My dad is too humble to share any of this and I am too proud not to. I always tell people that I will consider myself a huge success if I get half the compliments when I retire that my father got. Back in the Fifties and Sixties, Dad sent many people on to Rochester with a diagnosis that was spot-on, and the MD would ask the patient “Who diagnosed this for you? A chiropractor?” I was told that when the late Michael Ecker, MD got a referral from dad, he would say “Well, if Doc Brinkman says you have something then I damn well better check that out.”
I could go on and on with chiropractic stories and lessons learned. To this very day, patients ask about my father, tell me to say “Hi” to him, and proceed with a smile to share some fabulous story about what a great chiropractor and caring person he was to their whole family. The respect behind his legacy means he is still known as “Doc.” He retired over 28 years ago! Not only was he my dad, but I got to work with and learn from him.
I have met Carew, Page and Jackson about thirty total minutes of my life. Now, I know that all along I lived in the same house with my real hero, my father. Doc to all of you, Dad to me.

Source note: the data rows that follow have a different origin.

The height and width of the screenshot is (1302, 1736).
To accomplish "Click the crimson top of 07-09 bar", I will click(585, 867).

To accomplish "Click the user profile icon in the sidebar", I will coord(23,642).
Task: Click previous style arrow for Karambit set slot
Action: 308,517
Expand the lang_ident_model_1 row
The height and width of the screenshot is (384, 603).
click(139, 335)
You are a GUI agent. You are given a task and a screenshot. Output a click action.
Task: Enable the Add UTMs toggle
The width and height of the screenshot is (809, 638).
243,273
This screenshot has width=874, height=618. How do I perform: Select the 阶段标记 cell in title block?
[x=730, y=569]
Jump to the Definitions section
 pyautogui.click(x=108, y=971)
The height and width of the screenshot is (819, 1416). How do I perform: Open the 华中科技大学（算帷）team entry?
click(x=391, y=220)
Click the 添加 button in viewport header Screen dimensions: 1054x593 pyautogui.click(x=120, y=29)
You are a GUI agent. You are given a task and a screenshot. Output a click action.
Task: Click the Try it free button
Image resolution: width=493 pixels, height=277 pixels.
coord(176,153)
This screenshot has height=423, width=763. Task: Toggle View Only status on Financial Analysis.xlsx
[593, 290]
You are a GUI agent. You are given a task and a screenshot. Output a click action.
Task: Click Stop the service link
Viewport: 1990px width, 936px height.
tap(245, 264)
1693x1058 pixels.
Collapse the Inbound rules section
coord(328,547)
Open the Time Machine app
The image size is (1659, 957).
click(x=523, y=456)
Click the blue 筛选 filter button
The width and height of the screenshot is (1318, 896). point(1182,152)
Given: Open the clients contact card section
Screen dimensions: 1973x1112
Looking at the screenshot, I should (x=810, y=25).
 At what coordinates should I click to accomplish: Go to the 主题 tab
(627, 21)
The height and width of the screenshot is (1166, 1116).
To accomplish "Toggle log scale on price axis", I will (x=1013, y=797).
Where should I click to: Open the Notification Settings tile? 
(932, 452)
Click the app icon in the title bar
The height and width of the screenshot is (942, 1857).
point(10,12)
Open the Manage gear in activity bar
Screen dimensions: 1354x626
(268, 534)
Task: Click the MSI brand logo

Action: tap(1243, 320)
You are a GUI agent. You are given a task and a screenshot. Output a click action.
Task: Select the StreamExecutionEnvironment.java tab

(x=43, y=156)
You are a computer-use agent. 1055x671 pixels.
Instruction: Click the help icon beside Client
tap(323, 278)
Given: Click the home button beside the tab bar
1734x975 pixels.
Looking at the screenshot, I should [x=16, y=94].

Recently, I received a beautiful father-to-son saying which read “I can’t promise to be here for the rest of your life, but I can promise to love you for the rest of mine.” I told Mom and Dad, that if they die before me, my world will NOT be a better place without them. And they should know this: even if they are physically gone, they will be with me every day I have on earth in mine. I owe everything to this man and the woman he married.
The life I’ve lived was because of a life worth following. Like a home run in baseball, it starts at home and ends at home. Some people are born to become what they are, and I was born into a faith-filled, family first, chiropractic legacy. The man that started his life with next to nothing, growing up poor in the Depression, has given me everything in mine.
Oh, by the way, I even have him hugging and saying, “I love you.” Old Doc, new tricks.